Officers did find the suspect in one of the cars, and he will likely face bank robbery charges in federal court, Oates said. Investigators also found a beekeeper mask they say the man wore during the robbery as well as two pistols connected to the crime, he said.

…But now some of the motorists are raising questions as to whether their civil rights were violated with the mass detention. And adding insult to injury, the lawyer for the suspect is already claiming that his client initially refused the police demand to search his vehicle until he felt “pressured” to do so and that all the evidence obtained from the search — money, guns, beekeeper mask — should be thrown out. (No link on that portion of the story yet, but CNN is covering it on their morning lineup.) Seriously?…
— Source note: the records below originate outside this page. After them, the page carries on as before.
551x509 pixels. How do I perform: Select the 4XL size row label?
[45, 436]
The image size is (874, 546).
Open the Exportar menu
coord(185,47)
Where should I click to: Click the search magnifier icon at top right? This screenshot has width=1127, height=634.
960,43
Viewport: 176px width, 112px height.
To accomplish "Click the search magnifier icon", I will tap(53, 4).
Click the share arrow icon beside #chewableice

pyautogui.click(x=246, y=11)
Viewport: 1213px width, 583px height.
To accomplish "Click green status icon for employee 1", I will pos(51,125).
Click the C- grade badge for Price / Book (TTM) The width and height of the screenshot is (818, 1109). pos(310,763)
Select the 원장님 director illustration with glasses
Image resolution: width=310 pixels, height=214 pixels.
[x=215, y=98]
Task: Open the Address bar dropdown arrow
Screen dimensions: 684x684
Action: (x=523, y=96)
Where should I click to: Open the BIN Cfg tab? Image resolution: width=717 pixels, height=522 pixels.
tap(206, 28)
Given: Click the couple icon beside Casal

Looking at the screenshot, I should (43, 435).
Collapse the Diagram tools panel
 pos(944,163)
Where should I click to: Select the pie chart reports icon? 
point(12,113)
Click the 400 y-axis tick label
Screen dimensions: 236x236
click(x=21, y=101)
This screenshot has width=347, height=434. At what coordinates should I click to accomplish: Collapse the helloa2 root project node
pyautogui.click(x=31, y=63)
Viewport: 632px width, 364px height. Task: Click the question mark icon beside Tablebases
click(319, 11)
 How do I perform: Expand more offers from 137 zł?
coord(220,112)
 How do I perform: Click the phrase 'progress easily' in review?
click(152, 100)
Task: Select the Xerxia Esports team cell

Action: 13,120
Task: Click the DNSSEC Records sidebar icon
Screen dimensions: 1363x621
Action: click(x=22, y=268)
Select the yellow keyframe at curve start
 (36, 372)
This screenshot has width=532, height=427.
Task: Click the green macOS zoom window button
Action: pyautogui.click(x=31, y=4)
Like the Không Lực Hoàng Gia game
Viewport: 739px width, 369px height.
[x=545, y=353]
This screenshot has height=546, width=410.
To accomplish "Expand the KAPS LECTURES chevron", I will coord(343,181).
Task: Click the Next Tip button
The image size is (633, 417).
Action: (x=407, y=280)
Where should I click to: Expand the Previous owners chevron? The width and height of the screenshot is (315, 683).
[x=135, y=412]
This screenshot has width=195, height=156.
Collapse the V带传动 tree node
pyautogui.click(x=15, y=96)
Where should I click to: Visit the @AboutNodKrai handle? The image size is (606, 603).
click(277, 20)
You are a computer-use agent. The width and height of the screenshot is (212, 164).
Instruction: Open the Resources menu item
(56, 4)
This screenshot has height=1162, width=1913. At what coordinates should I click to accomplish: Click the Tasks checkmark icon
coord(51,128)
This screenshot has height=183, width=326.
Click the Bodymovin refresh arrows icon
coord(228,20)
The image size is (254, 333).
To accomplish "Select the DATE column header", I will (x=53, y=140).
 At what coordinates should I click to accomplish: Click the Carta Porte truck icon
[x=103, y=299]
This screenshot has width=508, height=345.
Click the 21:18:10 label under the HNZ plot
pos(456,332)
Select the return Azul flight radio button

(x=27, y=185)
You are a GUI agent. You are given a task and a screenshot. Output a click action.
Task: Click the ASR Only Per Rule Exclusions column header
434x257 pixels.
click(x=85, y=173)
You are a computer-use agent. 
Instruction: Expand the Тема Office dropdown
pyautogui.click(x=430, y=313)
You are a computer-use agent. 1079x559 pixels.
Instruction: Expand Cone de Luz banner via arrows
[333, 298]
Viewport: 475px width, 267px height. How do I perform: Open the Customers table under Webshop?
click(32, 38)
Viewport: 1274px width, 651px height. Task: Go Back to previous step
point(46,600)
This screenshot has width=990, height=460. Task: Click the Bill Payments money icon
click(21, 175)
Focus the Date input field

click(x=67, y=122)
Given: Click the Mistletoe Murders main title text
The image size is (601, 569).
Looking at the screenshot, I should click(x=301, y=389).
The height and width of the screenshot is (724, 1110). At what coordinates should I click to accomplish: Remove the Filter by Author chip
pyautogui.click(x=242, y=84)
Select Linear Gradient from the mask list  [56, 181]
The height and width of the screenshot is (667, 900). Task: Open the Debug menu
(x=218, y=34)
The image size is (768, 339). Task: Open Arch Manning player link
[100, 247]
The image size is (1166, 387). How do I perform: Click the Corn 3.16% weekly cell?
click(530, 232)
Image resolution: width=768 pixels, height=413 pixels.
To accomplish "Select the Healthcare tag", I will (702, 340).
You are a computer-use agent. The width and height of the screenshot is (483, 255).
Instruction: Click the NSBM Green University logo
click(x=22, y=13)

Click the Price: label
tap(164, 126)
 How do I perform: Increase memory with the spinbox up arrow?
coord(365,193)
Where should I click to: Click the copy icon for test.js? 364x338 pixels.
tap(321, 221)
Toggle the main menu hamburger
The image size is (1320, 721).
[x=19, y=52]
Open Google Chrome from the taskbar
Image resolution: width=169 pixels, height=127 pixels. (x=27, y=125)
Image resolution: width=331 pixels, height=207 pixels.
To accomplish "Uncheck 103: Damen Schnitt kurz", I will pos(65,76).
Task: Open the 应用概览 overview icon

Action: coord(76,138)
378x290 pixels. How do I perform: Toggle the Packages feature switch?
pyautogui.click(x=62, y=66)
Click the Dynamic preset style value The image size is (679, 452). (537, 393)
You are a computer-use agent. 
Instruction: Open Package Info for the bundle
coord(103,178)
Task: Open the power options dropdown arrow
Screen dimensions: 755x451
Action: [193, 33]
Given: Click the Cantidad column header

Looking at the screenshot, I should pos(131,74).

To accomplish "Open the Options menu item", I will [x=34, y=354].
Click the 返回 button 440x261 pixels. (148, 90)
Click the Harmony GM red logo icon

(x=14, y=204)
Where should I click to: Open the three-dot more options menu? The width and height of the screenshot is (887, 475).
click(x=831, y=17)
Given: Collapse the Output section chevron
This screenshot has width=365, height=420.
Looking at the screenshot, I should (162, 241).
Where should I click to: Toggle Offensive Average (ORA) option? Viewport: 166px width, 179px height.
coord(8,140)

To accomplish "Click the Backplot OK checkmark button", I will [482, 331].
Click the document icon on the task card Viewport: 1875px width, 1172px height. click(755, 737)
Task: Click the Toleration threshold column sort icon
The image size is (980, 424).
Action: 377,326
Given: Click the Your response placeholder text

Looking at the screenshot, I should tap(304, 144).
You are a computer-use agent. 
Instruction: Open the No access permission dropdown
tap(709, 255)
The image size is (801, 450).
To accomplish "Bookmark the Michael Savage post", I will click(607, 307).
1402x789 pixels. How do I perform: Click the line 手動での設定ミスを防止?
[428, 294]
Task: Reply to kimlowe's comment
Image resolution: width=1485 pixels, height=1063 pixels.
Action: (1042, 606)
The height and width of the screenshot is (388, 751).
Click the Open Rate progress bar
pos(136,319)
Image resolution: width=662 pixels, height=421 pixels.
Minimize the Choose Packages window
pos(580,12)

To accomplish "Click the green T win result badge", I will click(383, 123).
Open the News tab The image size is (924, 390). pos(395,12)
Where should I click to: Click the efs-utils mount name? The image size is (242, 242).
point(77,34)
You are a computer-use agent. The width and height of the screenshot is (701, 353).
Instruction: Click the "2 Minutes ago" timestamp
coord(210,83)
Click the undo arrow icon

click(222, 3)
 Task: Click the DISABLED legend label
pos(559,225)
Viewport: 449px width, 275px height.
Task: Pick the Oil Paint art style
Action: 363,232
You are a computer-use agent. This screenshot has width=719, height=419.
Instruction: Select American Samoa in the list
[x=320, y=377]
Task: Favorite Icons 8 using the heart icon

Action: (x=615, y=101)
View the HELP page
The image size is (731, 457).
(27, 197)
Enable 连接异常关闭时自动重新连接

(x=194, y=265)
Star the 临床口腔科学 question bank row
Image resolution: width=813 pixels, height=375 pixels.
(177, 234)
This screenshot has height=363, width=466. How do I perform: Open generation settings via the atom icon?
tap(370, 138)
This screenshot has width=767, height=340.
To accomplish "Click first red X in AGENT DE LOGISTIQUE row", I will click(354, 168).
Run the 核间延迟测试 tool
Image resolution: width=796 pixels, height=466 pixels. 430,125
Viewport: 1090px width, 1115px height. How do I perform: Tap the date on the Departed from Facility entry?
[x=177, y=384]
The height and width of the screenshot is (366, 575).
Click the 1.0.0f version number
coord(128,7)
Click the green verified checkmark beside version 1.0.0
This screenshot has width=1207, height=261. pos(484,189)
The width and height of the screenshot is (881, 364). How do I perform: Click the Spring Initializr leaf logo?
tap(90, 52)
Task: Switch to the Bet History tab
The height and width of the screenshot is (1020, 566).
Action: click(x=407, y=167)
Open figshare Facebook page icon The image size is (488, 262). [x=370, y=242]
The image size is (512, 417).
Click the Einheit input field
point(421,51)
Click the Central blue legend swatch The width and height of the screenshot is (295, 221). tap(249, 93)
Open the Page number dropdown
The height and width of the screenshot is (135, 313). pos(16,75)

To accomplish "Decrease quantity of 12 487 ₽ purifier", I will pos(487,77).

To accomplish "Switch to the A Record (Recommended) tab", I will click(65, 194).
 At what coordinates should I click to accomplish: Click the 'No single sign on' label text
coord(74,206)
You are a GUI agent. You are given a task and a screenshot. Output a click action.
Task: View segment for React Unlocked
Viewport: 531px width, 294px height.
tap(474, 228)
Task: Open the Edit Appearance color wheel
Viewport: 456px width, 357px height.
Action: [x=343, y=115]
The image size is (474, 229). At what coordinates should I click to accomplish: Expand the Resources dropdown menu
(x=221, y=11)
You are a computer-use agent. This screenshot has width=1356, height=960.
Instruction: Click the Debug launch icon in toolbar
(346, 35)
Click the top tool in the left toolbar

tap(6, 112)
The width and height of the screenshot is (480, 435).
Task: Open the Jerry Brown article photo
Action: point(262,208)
So how did they have a “virtual certainty” that the bank robber would be found at that location? The bank teller had inserted a GPS device in the bag of money they gave the suspect and the police were tracking him. When it became obvious that the getaway car was approaching a choke point in the traffic, officials moved in, shut it down and began methodically going through every car at that intersection. And they found the guy, who the police described as “extraordinarily dangerous.”

It is too bad that some innocent people were temporarily inconvenienced, but their constitutional rights weren’t violated.After all, if a GPS device alerts you that money that was just stolen in a bank robbery is in 1 out of 10 cars in a particular area, it hardly seems “unreasonable” to search those 10 cars. By any standard, that’s considerably more “reasonable” than what the TSA does, random highway checkpoints set up by the police, or even police searching the trunk of your car if you forgot your driver’s license. While our legal system should begin with a presumption of innocence, we’ve gone beyond that and have tilted it heavily in favor of the criminal. Giving them yet another get-out-of-jail free card because the police can’t use their “psychic powers” to determine which one of 10 different cars the crook is in would be insane.